Stress and worry are a part of normal life, but they have reached new levels during the COVID-19 pandemic, especially in low-income neighborhoods. Wenyao Xu is part of a team of UB researchers who are looking at ways to reduce that anxiety and improve mental health in the City of Buffalo’s low-income neighborhoods.
When the body is overloaded with stress and anxiety, it manifests physiologically and leads to other health issues. COVID-19 has exacerbated these effects and by intervening with mindfulness-based stress reduction (MBSR) technologies, researchers will measure the impacts and improvement in overall and mental health in low-income and racial- and ethnic-minority neighborhoods in the City of Buffalo.
Researchers will compare the effectiveness of a teleconference MBSR versus an MBSR mobile app in reducing worry and improving other mental health outcomes including anxiety, stress, depression, loneliness, isolation, sleep, mindfulness, and quality of life. Wenyao Xu, an associate professor in the Department of Computer Science and Engineering, will lead the technical team in development of an app.

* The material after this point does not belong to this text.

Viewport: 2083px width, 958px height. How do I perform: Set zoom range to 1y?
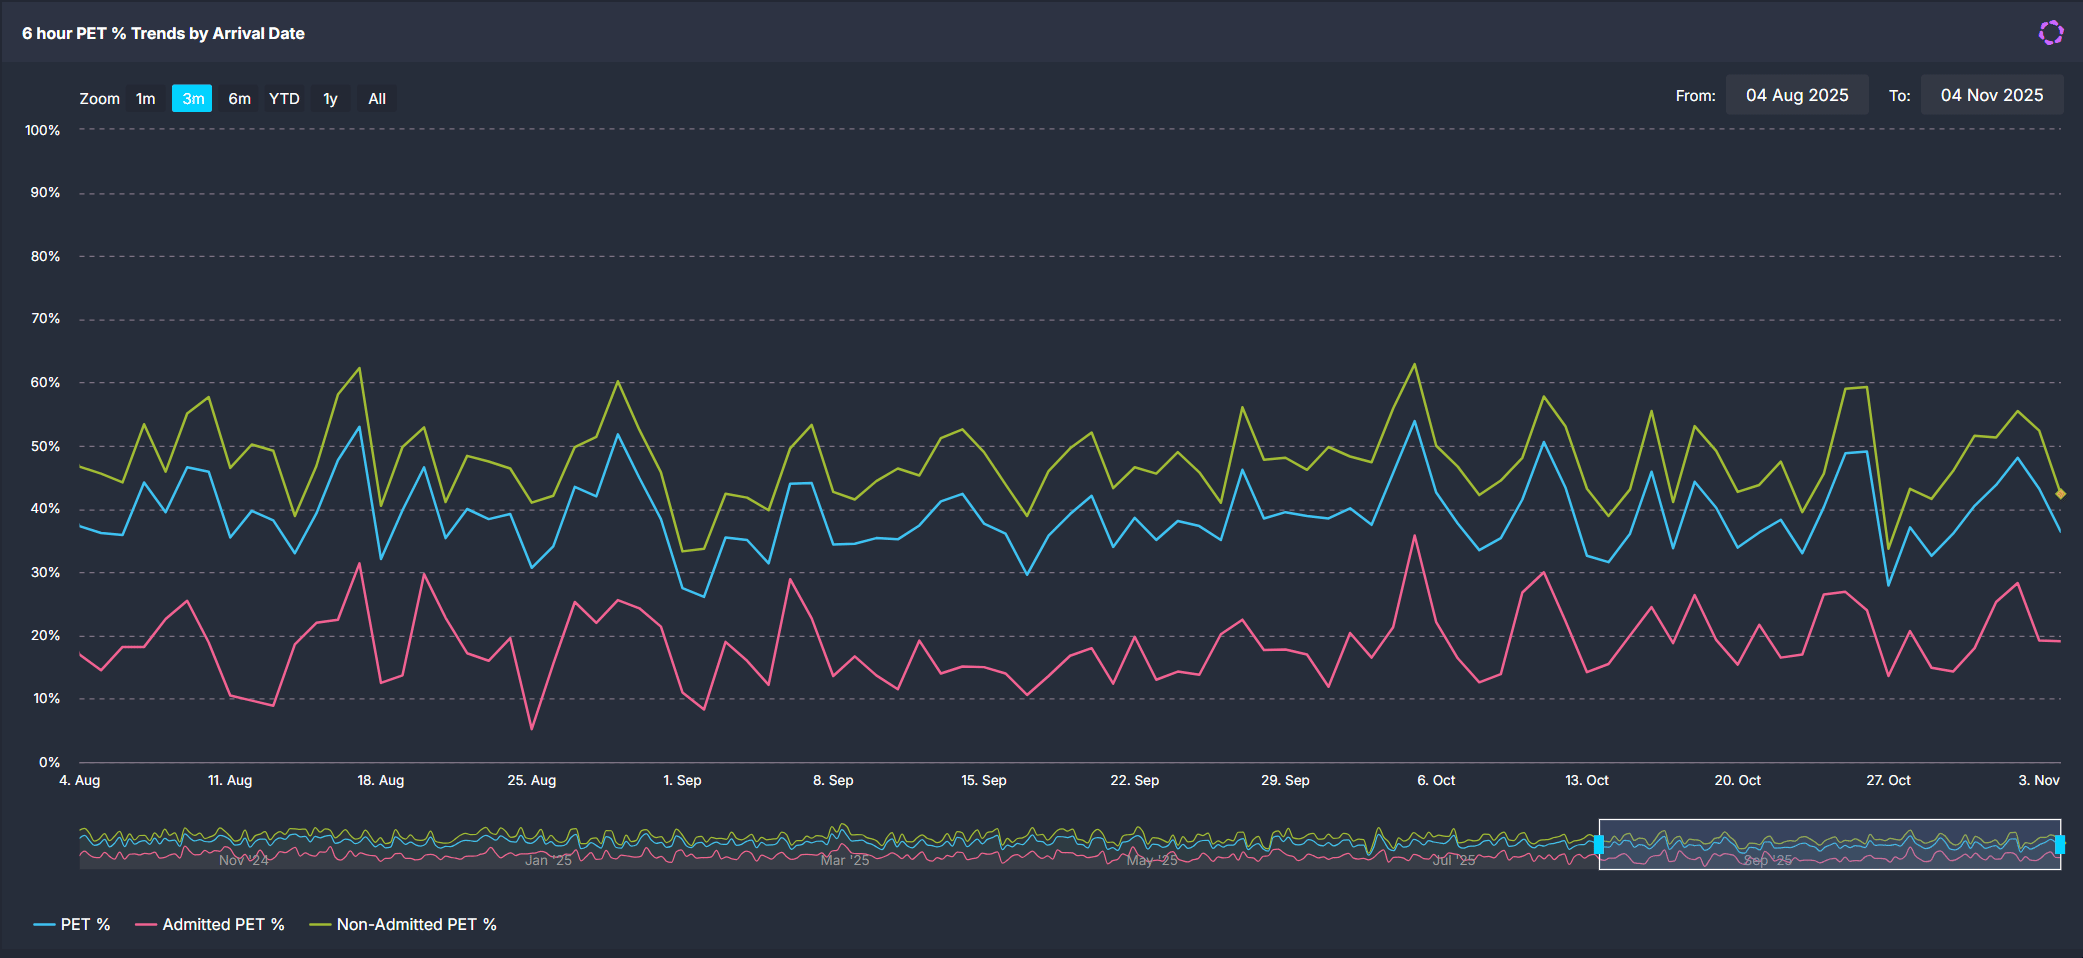coord(330,98)
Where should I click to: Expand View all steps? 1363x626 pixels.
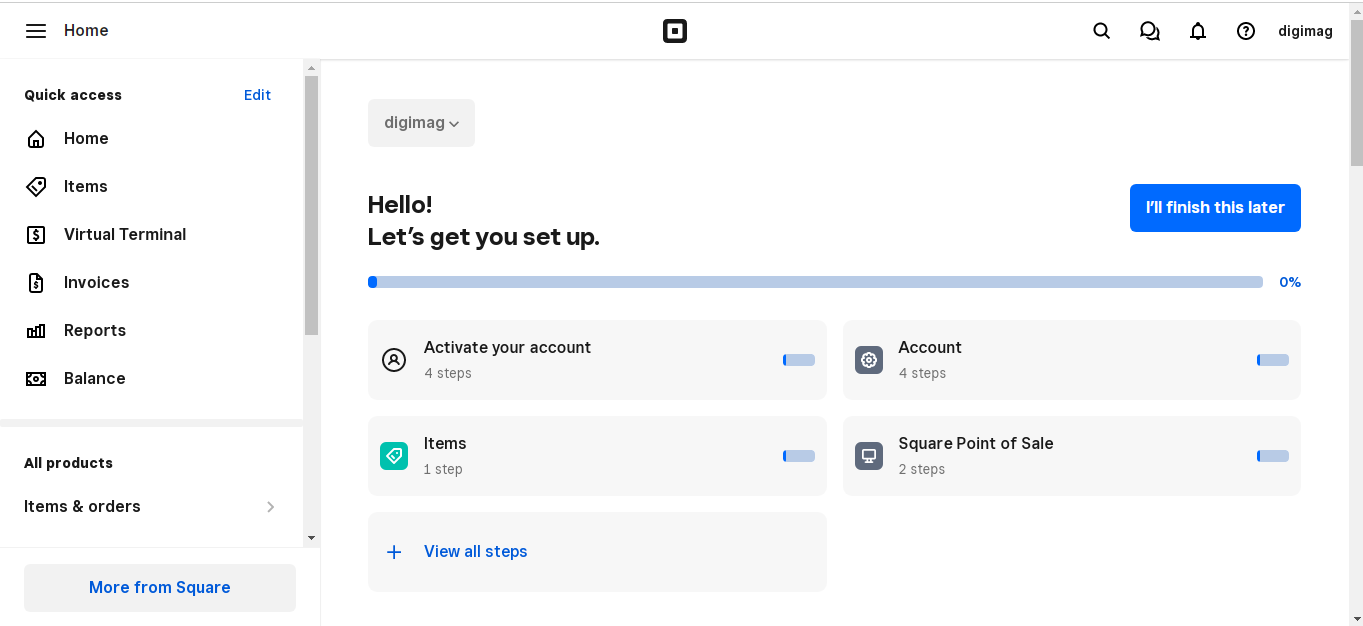[475, 552]
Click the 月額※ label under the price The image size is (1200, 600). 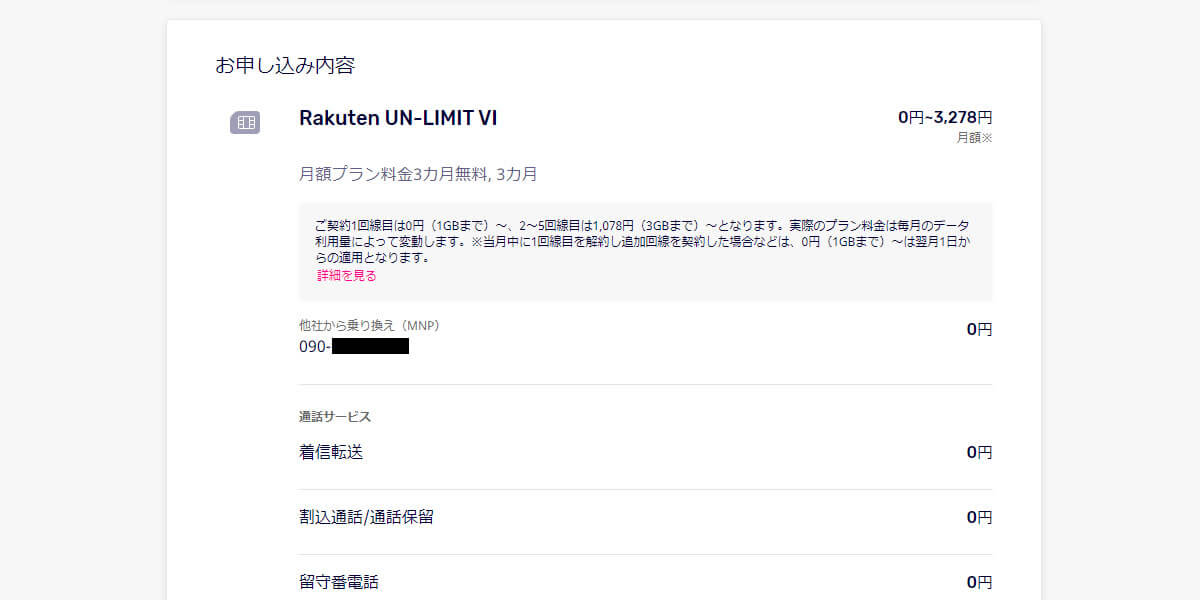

This study addresses an important question of finding ways to effectively address mental health concerns during the COVID-19 pandemic when both patients and the healthcare system have been challenged by shelter-in place orders and social-distancing restrictions. COVID-19 has created an urgency to expand the use of technology in routine behavioral healthcare.
The $2.5 million award, entitled “Comparing Two Ways to Mitigate the Impact of the COVID-19 Pandemic on Mental Health among Adults from Underserved and Racial Minority Communities,” is funded by the independent and non-profit Patient-Centered Outcomes Research Institute (PCORI).
“We teamed up with the research team in the UB Nursing School to develop new mHealth tools for health care delivery and patient-provider communication. New technologies can monitor user's stress levels and provide highly accessible intervention services to promote mental health among under-served populations.”